Welcome to Frappuccino’s documentation!

Note

This project is still in experimental spate, any feebback is welcome.

Frappuccino

Freeze your API.

Frappuccino is a tool to help you determine what the changes of API in your projects are and catch potential breaking changes. The goal is to not only provide a continuous integration feature to fail in case of inadvertently breaking API, but also to provide an easy way to list all those changes in release notes.

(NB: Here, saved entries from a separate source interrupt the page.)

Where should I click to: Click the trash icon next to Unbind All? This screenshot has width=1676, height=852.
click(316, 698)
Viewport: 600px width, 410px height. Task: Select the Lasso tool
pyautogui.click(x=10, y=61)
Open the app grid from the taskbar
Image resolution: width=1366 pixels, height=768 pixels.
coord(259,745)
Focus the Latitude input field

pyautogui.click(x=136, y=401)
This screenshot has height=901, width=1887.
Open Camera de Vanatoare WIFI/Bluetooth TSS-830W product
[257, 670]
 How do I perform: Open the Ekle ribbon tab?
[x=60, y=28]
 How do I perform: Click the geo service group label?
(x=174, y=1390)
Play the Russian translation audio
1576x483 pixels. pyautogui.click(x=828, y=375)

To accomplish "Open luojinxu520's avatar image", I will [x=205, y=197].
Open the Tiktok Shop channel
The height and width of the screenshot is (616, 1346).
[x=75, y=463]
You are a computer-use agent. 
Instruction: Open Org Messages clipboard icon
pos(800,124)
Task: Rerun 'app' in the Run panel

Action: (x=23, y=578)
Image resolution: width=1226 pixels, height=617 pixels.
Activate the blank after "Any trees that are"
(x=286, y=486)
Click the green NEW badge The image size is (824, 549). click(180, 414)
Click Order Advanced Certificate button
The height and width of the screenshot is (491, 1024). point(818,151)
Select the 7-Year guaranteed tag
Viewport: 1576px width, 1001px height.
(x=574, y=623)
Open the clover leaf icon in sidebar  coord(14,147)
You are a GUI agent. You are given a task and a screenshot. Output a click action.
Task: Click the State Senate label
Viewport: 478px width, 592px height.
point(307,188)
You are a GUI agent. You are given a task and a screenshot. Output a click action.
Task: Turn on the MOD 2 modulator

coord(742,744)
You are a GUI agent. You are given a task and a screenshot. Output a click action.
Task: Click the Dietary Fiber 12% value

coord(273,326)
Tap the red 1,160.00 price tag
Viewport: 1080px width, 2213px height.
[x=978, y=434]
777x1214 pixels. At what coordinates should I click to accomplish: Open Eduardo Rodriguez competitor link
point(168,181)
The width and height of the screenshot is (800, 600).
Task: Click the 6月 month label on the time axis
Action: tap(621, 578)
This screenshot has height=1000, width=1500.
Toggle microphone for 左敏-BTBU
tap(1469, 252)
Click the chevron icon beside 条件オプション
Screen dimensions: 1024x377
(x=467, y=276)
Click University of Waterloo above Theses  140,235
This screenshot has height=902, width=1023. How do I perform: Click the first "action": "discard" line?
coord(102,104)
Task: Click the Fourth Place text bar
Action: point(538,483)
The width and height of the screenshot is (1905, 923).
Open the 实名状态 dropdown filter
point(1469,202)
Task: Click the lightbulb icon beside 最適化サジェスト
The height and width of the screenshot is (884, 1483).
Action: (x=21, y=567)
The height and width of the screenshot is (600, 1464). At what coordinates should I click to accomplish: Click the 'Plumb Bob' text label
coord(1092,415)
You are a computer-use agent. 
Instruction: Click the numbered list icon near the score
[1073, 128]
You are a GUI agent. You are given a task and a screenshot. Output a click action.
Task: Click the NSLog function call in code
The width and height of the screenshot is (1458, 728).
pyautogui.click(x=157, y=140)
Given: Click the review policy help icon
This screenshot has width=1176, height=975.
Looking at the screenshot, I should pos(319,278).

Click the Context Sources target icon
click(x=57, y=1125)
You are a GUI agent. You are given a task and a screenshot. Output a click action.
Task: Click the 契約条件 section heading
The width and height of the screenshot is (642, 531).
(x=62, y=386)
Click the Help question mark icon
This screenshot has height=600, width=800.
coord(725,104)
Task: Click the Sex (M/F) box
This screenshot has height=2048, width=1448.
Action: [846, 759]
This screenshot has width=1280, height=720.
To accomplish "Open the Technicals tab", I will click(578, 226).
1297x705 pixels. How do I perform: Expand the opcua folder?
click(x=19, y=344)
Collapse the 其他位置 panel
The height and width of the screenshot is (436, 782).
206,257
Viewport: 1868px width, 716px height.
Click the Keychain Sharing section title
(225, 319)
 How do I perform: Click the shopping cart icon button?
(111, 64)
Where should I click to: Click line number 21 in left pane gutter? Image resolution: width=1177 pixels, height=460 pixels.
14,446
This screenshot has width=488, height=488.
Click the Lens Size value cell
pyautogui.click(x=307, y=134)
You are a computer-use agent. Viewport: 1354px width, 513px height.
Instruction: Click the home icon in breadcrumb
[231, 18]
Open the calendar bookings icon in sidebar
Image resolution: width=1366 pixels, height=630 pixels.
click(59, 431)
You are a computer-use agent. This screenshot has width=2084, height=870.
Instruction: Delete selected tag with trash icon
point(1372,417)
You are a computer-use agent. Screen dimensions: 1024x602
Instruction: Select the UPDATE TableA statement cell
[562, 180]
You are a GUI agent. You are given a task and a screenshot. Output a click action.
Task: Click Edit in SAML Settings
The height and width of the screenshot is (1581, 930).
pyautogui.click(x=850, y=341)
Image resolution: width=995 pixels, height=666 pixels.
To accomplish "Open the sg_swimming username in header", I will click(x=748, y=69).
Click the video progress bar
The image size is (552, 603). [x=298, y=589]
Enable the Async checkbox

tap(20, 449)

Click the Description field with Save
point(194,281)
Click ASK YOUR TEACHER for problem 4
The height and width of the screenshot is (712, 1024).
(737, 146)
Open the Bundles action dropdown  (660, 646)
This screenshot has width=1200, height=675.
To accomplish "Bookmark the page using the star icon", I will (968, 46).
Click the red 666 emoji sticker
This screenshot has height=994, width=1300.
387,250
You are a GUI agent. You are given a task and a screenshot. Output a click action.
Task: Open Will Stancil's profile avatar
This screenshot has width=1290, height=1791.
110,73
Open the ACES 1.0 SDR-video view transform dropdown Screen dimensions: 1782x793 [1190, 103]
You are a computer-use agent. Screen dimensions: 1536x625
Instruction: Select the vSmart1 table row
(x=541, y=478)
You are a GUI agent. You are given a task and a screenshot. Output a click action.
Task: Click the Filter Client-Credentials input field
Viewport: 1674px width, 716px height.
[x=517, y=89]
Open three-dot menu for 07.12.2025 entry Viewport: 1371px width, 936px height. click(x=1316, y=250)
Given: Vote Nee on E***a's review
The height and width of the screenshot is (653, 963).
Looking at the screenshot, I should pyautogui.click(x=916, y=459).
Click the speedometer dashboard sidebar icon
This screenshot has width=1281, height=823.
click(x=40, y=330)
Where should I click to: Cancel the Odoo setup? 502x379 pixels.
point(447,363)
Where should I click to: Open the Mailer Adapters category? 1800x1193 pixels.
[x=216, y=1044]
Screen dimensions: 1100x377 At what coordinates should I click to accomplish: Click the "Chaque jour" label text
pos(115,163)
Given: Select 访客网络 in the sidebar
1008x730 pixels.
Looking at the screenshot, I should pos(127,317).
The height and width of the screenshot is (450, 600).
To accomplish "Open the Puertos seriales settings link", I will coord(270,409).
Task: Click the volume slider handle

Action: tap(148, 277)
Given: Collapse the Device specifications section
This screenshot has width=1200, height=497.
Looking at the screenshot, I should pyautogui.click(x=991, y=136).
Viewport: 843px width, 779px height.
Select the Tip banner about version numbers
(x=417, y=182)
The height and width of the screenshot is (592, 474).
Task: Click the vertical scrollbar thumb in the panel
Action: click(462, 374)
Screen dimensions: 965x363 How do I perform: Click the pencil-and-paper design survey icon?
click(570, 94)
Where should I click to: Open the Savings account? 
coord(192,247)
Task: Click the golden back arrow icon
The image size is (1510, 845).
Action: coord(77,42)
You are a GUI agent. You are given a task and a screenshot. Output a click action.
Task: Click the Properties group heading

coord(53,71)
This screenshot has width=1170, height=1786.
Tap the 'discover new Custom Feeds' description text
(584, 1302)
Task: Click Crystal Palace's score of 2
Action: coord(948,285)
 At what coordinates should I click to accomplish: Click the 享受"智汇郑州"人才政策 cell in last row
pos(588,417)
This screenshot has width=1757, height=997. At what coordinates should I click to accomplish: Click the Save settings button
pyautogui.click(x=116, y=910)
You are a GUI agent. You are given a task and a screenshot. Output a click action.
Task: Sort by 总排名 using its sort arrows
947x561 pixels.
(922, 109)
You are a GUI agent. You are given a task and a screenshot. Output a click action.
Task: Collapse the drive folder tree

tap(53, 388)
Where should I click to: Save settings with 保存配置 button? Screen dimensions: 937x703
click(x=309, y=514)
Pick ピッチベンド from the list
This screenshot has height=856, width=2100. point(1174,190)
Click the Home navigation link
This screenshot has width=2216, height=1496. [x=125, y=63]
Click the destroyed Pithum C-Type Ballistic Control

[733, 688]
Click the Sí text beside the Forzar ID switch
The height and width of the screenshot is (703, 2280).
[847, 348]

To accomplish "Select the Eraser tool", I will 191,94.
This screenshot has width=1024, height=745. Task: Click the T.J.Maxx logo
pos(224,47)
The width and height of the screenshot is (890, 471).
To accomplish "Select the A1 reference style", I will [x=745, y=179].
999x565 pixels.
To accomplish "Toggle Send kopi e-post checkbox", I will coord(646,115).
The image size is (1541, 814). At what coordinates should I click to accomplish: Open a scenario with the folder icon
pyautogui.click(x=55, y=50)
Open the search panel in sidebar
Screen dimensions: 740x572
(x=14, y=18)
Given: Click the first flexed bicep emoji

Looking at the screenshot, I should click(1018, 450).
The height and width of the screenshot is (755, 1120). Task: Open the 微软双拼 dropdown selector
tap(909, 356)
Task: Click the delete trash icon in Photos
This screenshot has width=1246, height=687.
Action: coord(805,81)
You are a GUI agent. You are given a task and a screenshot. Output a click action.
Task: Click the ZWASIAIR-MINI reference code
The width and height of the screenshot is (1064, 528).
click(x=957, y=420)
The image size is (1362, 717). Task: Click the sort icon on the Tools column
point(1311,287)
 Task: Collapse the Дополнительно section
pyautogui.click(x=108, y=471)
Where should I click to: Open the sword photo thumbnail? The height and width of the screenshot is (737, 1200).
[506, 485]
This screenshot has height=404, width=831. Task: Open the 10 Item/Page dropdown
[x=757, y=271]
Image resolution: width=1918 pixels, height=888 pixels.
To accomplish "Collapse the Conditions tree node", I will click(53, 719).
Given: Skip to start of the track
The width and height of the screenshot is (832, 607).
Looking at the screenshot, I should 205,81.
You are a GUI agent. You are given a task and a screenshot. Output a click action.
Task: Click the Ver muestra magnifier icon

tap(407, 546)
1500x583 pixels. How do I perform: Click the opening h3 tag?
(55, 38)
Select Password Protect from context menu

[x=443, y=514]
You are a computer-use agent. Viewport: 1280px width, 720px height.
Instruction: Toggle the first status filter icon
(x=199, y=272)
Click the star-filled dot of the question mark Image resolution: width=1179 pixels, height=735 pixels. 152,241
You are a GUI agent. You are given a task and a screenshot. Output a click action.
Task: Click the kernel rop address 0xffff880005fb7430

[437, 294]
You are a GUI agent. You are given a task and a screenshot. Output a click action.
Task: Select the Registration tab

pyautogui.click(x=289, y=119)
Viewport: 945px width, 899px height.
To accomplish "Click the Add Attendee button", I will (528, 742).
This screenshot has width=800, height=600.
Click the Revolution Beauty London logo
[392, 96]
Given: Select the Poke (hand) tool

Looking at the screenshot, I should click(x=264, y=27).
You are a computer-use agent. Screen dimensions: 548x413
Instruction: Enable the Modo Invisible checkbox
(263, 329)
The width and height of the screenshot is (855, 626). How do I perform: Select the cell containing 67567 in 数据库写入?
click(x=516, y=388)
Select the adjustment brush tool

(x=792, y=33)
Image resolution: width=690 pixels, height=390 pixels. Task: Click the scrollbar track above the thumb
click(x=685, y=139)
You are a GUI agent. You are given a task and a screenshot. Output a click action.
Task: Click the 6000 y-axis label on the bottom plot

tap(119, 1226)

To do so Frappuccino takes a snapshot of the API of your project at one point in time and compare it with the API on the master version, and list the differences.

Example:

# old function
def read(name, *, options=None):
    with open(name, 'rb') as f:
        return process(data)

# new function
def read(name_or_buffer, *, options=None):
    if isinstance(name, str):
        with open(name, 'rb') as f:
            data = f.read()
    else:
        data = name_or_buffer.read()
    return process(data)

There is a subtle breakage of API in the above, as you may not remember positional parameters can be use a keyword arguments. That is to say one of your users may be calling the function like so:

read(name='dump.csv')

Hence changing the _name_ of the positional parameter from name to name_or_buffer is a change of API. There are a number of details like this one where you _may_ end up breaking API without realizing. It’s hard to keep track of this when working on dev branches, unit test may not catch all of that. Frappuccino is there to help.

Install

Frappuccino is only available via PyPI, as a Python 3 wheel:

pip install frappuccino

From source, using flit:

pip install flit
git clone https://github.com/carreau/frappuccino
cd frappuccino
flit install

For a developer install:

flit install --symlink

How to use

Using frappuccino is pretty straitforward:

  • make sure the previous version of your project library is importable.
  • run frappuccino <import name> --save  somename.json
  • make sure the new version of your project library is importable, and run with the --compare flag frappuccino <import name> --compare  somename.json

For example:

$ source activate astropy==3.2
$ frappuccino astropy astropy.timeseries --save    astropy.json

$ source activate astropy=master
$ frappuccino astropy astropy.timeseries --compare astropy.json

The following signatures differ between versions:

    - astropy.time.core.TimeDelta.to(self, *args, **kwargs)
    + astropy.time.core.TimeDelta.to(self, unit, equivalencies='[]')

    - astropy.table.table.Table.add_column(self, col, index='None', name='None', rename_duplicate='False', copy='True')
    + astropy.table.table.Table.add_column(self, col, index='None', name='None', rename_duplicate='False', copy='True', default_name='None')

    - astropy.table.table.Table.replace_column(self, name, col)
    + astropy.table.table.Table.replace_column(self, name, col, copy='True')

Another example to compare two files:

cp frappuccino/tests/old.py
frappuccino/t.py
frappuccino frappuccino.t --save t.json;
sleep 2;  # avoid python bytecode caching.
cp frappuccino/tests/new.py frappuccino/t.py;
frappuccino frappuccino.t --compare t.json

FAQ

Q: Should I commit the JSON files to my repositories to not have to rerun on old versions of my projects ?

A: I advise not to, the on-disk file format is not stable yet newer version of Frappuccino might not understand it.

Q: Why a CLI and not as python function/test plug-in

A: You usually need to run Frappuccino twice on two versions of the same library , so usually you can’t do that in process.

Q: Results are wrong.

A: Open an issue please.

Q: It crashes.

A: See “Results are wrong”.

Q: How can I use it in CI

A: Good question, I’m still thinking about it, in most CI you _should_ have access to your VCS history, so checkout an old version and build it ? You can also upload the .json results to a non URL and grab it. The return code is not yet non-zero anyway as I haven’t implemented all of the comparisons function yet.